AIM OF THE EXERCISE:
Set down each line of the records once more, precisely, and omit the pictures.

*** WORKING DATA Section Begins ***

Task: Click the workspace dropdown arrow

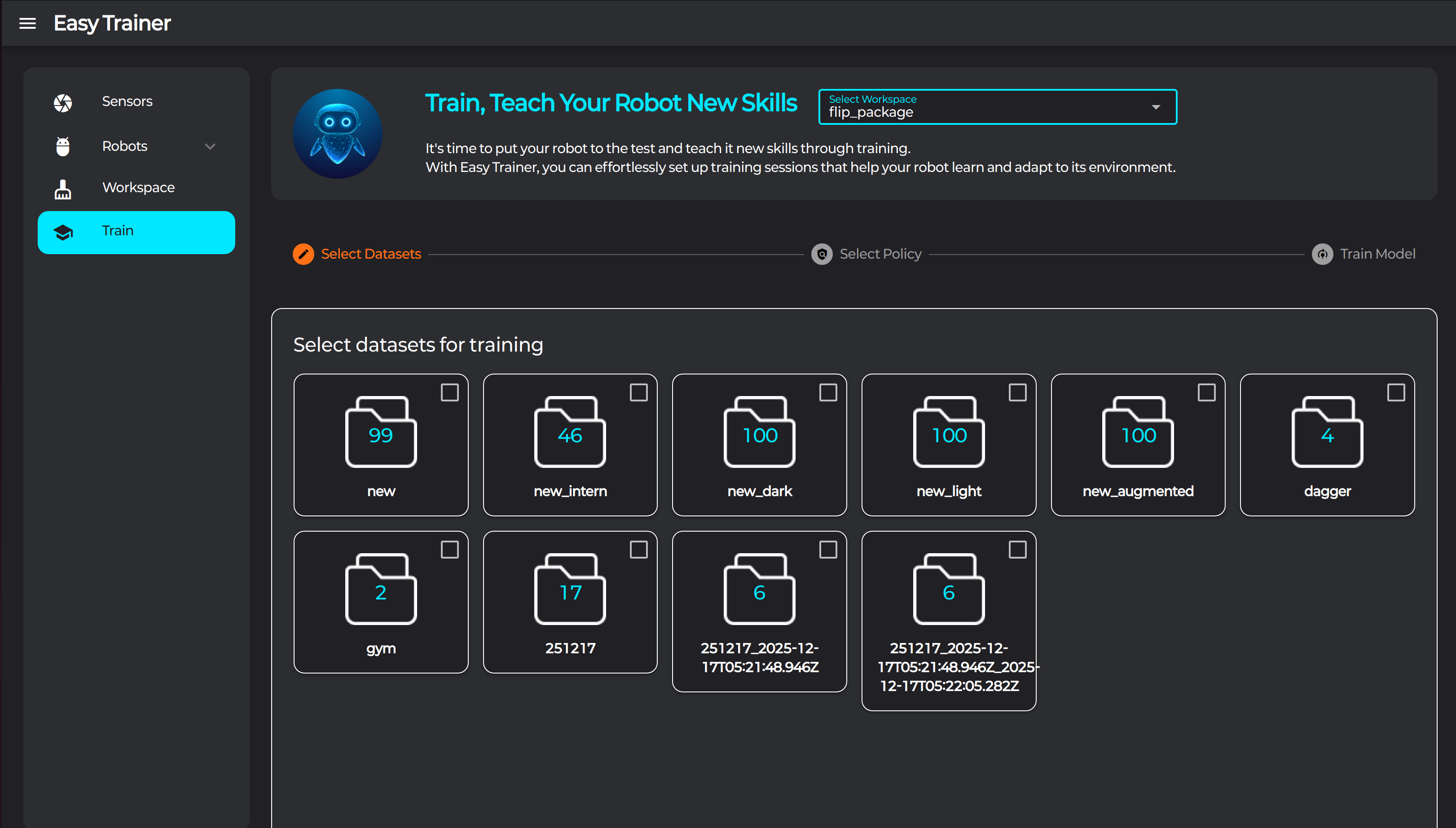Action: 1155,107
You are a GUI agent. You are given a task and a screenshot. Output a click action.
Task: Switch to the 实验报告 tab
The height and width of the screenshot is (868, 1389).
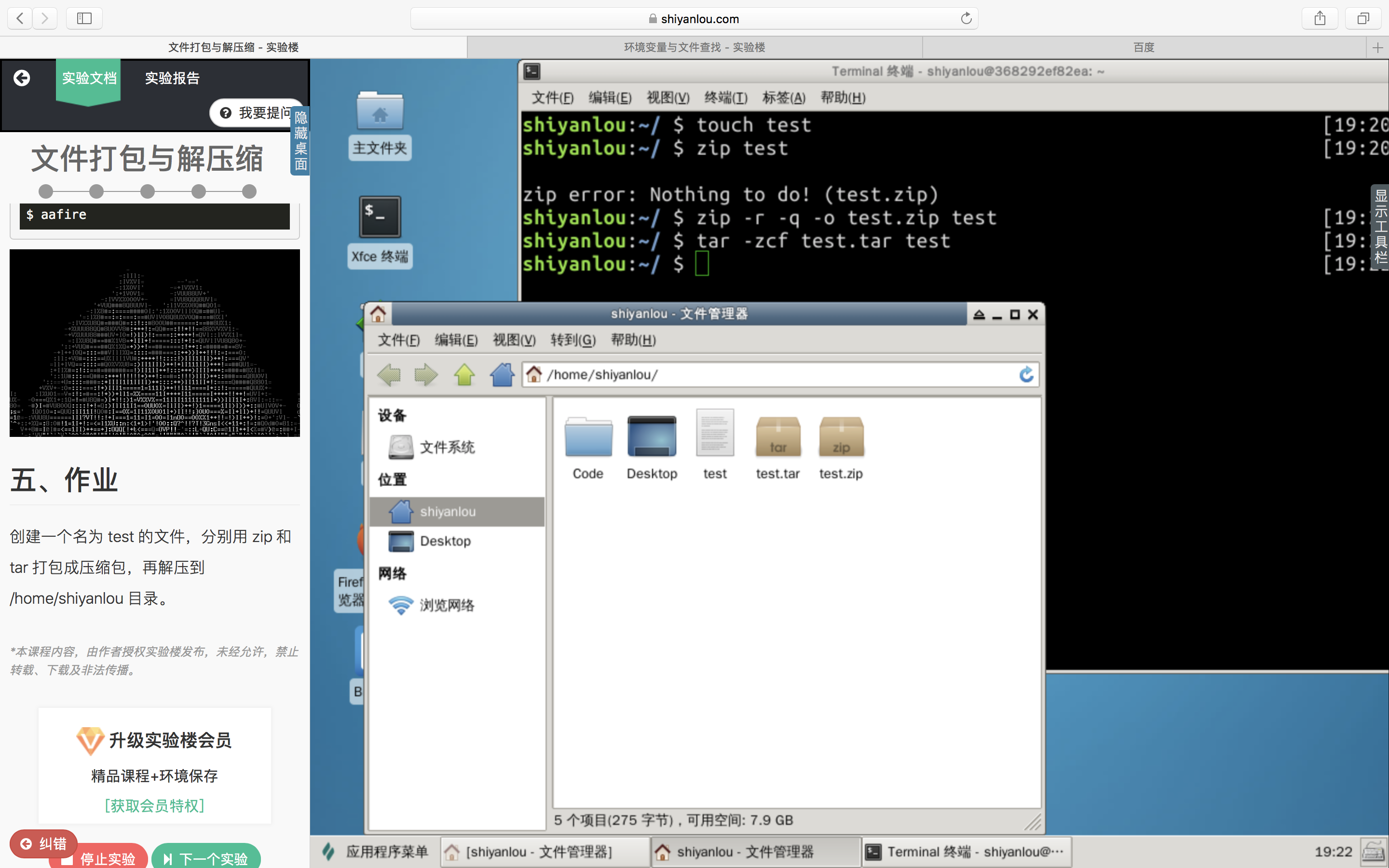point(172,78)
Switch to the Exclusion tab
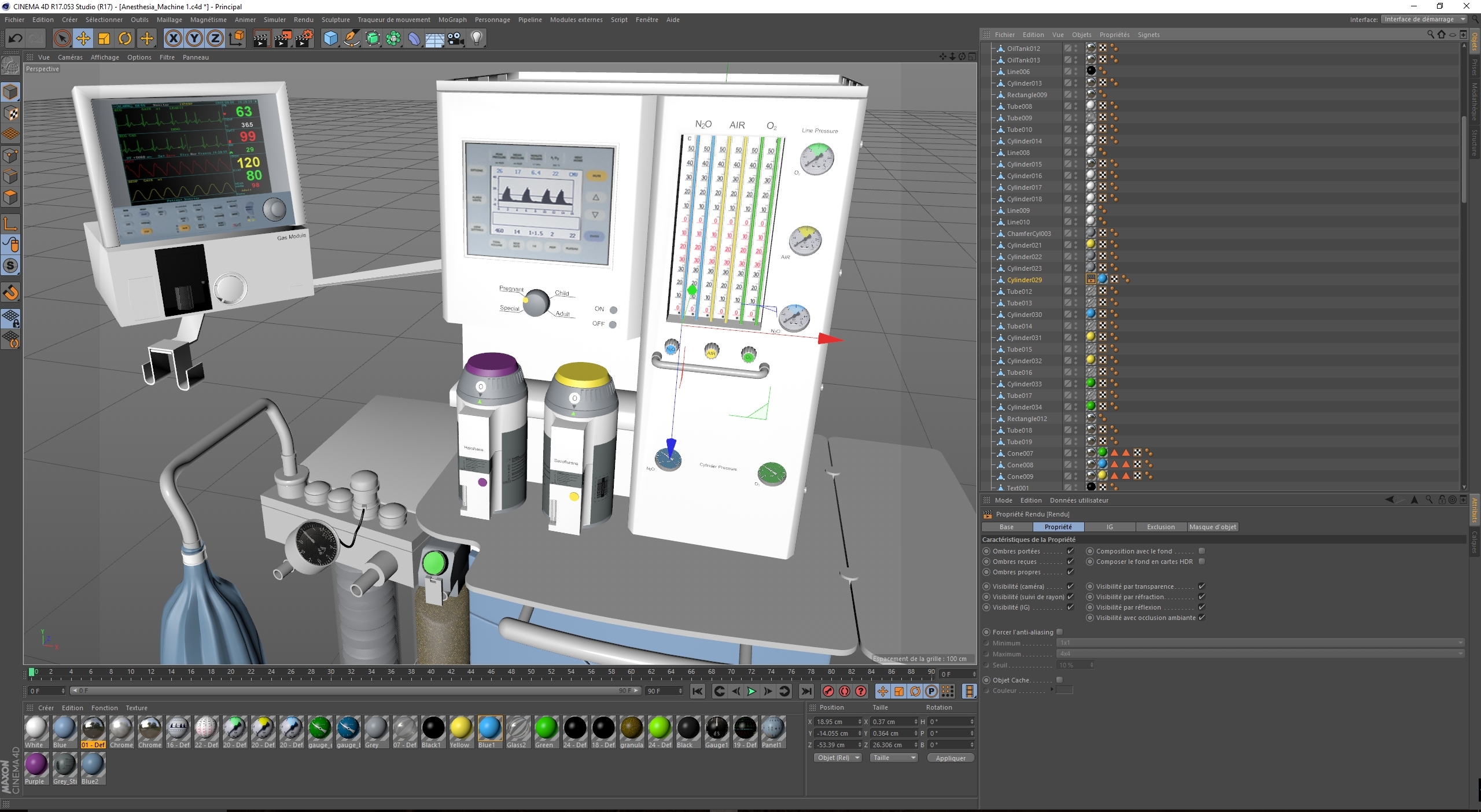The width and height of the screenshot is (1481, 812). tap(1161, 527)
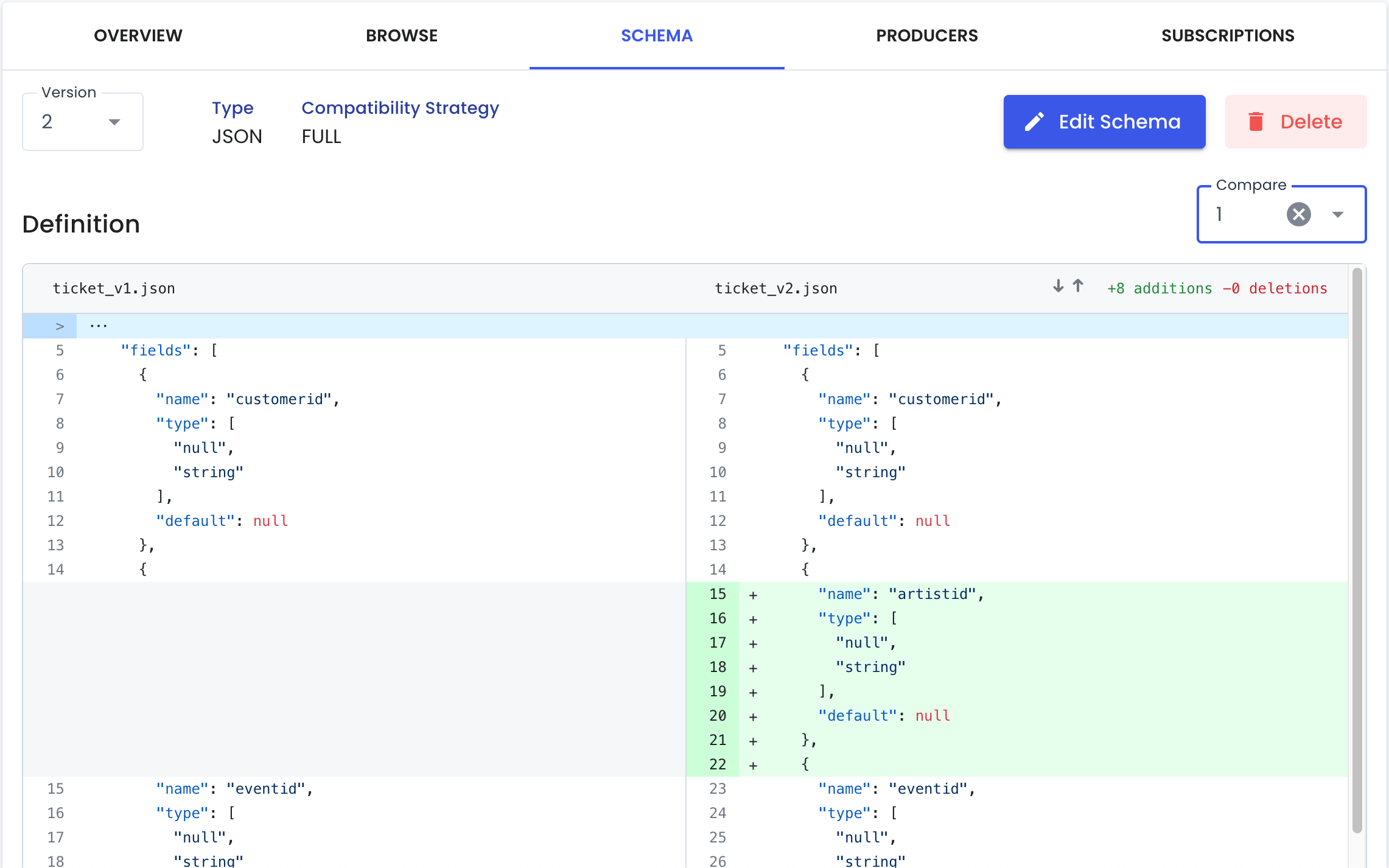1389x868 pixels.
Task: Click the diff viewer vertical scrollbar
Action: tap(1357, 548)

*** WORKING DATA Section Ends ***

OUTPUT FOR THIS TASK:
Task: Click the workspace dropdown arrow

Action: 1155,107
You are a GUI agent. You are given a task and a screenshot. Output a click action.
Task: Switch to the 实验报告 tab
The height and width of the screenshot is (868, 1389).
point(172,78)
Switch to the Exclusion tab
The width and height of the screenshot is (1481, 812). tap(1161, 527)
1389x868 pixels.
Task: Click the diff viewer vertical scrollbar
Action: tap(1357, 548)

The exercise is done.